ポイント:自分のやり方、考えを押し付けるのではなく、それぞれの考え方に寄り添いながら、明確な区別を維持することで、信用性・信頼性がUP。
ポイント:従業員の存在意義や共感を感じるための時間を費やすことが、生産性の高い従業員が長く会社に残って働き続けてくれる秘訣。
岡本陽子の『考える上司』に変身する方法 第3回
起業したばかりの会社でも、従業員を採用することで「上司と部下」の関係が生じます。目標に向かって頑張るからこそ、一緒に人間関係はうまく育んでいきたいもの。しかし、リーダーシップを強気、強引さなどと勘違いしていては、部下はついてこないものです。部下の指導法が一味違う「考える上司」とは? キャリアコンサルタントの岡本陽子さんが具体例をあげながら解説します。

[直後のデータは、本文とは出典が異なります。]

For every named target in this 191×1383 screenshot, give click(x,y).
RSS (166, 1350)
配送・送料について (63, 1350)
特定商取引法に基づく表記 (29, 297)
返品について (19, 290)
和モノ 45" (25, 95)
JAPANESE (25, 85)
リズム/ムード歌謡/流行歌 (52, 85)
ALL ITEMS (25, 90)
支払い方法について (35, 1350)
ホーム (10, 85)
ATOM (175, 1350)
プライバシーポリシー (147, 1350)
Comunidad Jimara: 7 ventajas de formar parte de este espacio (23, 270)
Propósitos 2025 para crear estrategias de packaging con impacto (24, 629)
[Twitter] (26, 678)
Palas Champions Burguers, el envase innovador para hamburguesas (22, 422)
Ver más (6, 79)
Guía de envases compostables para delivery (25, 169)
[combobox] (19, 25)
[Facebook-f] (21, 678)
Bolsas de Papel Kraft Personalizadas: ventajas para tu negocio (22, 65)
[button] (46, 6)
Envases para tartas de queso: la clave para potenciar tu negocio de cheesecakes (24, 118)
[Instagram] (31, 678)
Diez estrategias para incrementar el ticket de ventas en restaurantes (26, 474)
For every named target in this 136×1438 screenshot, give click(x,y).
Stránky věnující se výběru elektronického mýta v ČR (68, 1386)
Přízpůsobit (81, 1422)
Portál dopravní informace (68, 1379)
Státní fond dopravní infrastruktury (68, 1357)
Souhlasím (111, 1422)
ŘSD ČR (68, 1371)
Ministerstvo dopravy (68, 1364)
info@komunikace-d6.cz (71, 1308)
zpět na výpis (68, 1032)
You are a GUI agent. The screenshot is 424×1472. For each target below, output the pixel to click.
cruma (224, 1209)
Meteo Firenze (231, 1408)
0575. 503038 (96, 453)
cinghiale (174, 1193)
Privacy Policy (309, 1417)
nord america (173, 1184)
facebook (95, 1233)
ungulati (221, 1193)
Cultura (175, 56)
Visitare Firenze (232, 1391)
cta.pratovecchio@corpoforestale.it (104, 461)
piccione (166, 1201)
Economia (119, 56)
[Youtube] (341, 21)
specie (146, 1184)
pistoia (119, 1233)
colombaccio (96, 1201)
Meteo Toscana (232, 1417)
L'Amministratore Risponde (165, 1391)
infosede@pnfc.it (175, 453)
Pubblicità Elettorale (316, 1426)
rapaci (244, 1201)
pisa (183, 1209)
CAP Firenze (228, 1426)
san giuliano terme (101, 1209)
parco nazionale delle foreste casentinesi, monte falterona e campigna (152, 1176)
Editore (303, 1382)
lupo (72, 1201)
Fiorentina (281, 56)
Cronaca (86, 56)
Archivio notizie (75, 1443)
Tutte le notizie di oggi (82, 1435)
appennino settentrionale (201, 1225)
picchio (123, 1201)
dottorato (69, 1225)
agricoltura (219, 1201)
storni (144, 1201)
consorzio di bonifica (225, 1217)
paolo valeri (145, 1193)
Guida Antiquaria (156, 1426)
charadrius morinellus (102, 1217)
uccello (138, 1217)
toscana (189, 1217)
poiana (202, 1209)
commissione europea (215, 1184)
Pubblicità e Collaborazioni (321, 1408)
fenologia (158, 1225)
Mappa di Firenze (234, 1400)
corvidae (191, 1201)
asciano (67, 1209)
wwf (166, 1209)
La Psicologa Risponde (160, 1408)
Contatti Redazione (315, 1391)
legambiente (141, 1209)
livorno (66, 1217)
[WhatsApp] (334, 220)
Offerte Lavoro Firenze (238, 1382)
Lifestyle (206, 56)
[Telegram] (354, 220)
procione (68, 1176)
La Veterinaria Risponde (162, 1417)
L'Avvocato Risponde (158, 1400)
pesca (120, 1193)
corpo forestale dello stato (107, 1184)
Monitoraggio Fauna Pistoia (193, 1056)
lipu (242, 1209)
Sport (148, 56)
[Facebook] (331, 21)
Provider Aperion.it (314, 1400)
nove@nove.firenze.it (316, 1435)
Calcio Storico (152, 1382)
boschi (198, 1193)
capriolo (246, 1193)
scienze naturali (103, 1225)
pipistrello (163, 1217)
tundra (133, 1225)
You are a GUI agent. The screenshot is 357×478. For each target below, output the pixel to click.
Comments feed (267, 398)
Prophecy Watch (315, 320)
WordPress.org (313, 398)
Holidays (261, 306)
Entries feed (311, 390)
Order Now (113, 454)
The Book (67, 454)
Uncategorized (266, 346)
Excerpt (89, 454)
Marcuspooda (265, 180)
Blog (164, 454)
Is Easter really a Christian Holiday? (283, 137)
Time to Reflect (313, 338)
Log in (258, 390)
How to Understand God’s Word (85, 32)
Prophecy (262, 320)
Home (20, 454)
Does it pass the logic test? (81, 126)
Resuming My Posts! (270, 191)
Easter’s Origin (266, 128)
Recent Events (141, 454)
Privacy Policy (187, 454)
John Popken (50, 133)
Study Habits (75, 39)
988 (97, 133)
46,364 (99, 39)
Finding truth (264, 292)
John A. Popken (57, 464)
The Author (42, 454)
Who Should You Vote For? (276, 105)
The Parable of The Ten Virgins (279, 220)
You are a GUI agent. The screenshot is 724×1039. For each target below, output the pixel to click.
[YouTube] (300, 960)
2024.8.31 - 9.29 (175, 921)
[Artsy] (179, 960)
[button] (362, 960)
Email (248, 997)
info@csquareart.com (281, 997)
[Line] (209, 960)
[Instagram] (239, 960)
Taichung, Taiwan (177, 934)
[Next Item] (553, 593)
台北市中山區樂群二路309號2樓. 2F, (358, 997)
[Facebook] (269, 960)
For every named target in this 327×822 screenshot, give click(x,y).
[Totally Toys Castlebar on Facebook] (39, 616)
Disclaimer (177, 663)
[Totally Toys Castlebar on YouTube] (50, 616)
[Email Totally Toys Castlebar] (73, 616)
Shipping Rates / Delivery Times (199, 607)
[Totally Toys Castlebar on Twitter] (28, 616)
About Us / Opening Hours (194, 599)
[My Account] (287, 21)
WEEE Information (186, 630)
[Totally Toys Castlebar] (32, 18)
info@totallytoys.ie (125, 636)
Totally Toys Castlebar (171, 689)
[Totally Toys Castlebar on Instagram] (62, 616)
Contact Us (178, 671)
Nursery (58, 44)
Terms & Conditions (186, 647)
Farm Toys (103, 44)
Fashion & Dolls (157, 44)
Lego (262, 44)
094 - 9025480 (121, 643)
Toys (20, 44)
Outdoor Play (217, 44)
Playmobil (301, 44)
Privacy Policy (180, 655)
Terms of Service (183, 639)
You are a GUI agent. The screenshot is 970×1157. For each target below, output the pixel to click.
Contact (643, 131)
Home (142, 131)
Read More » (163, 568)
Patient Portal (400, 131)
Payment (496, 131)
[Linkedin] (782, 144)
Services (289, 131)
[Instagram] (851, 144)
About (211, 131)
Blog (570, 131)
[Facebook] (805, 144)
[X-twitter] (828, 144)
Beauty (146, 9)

せっかく採用してもすぐに辞めてしまう。以前は多くを採用して「ガッツのある従業員だけ残ればいい」と思っていたが、近ごろは1人採用するだけでも一苦労する時代になった。自分のやり方を部下に教えていけば、確実に業績は伸びるだろうと起業したが、そんなトップダウン式の経営の人材教育の仕方には限界を感じつつある。「もっと優秀な人材が欲しい」と思うけれど、「単に社員を増やせばいいという問題ではない」気もしている。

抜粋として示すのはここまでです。